I’ve got several tools in the works to address this and related issues (e.g. automatic conversion of dune files). On the bright side, since deps in the rules are transitive, each target only needs to list its direct deps, which are easy to obtain. Mapping module/sig deps to libraries is the hard part, which I gather is a Generally Recognized Problem.
Also note that since all inputs must be explicitly listed before the build starts, the complete dependency tree is already encoded in the BUILD.bazel files, so nothing like ocamldep runs as part of the build. Some people won’t like that I suppose, but I think its the right approach. Deps don’t change much.

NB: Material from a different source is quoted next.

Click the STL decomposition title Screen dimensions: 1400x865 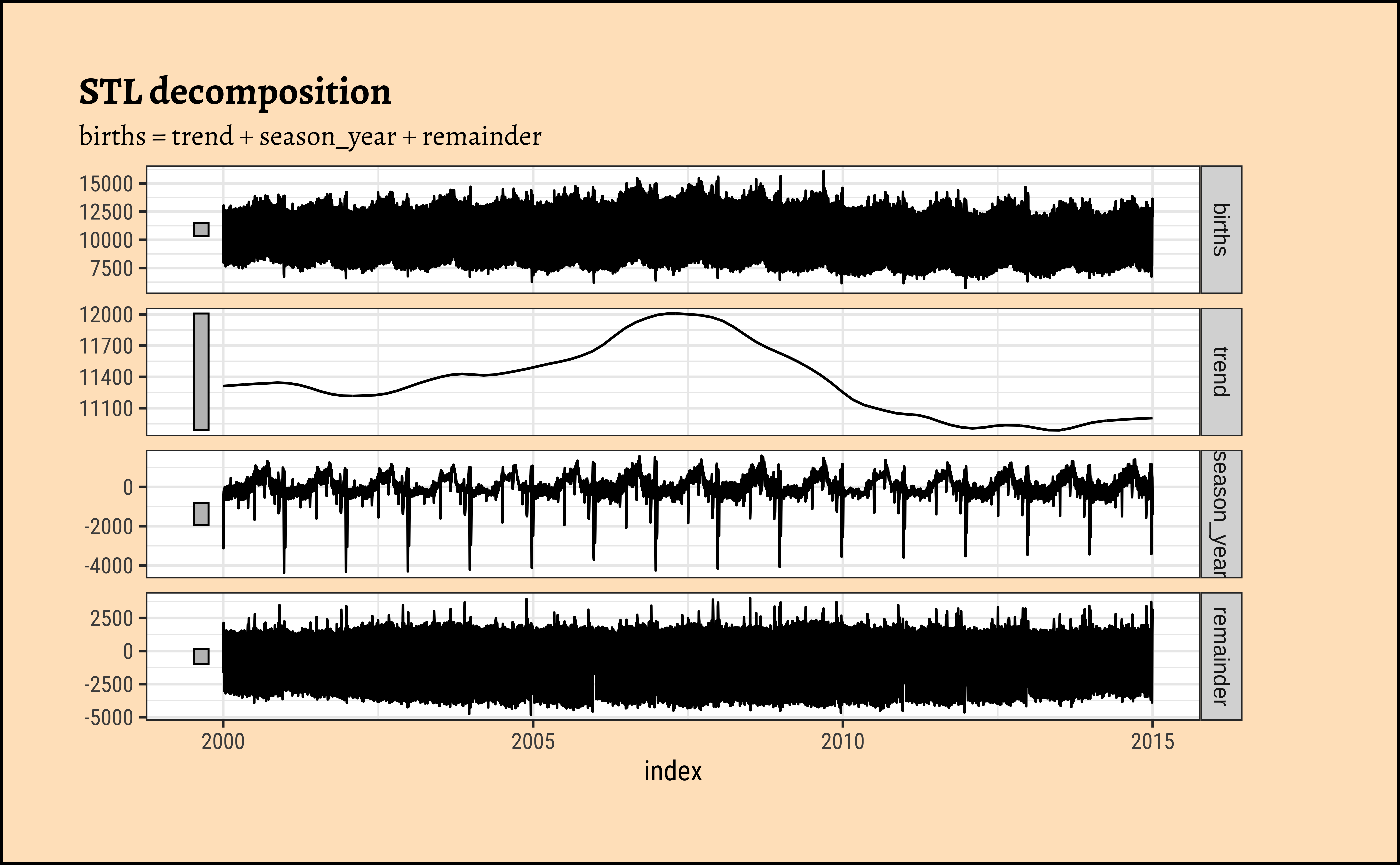(235, 92)
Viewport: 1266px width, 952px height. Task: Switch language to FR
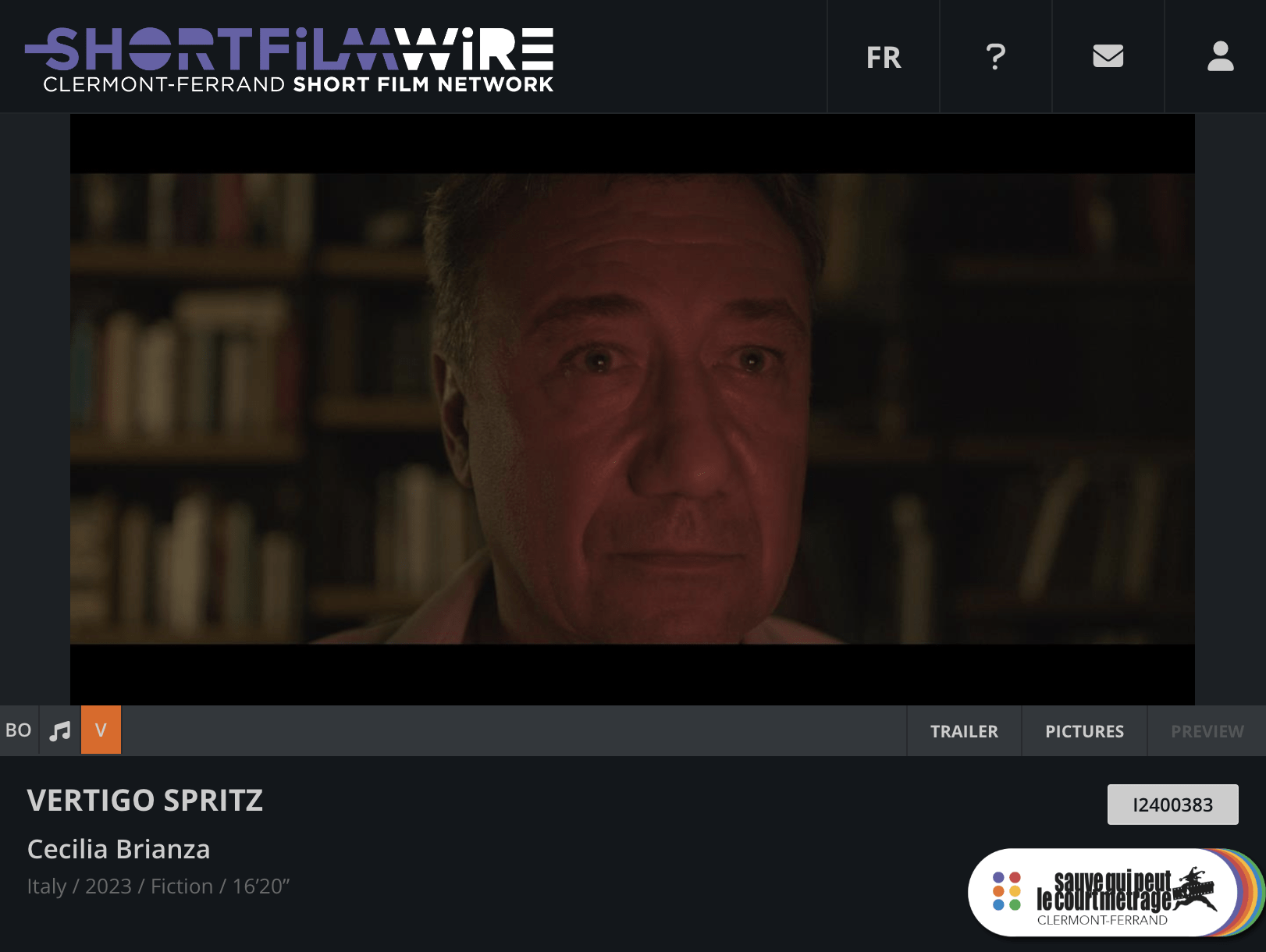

Then there’s programmatic editing of the BUILD.bazel files. It rather pains me to say I’ve been sitting on Sunlark for over a year. I think it has the makings of a pretty powerful editing tool for Bazel files, which would make updating the deps attributes easy (once you’ve discovered what they should be)
We already have #dune and #opam channels, so adding #buildsystem at this point will probably just add confusion. We can always play it by ear - if you see demand growing for an #obazl channel, just let me know and I’ll happily open one under the Ecosystem category.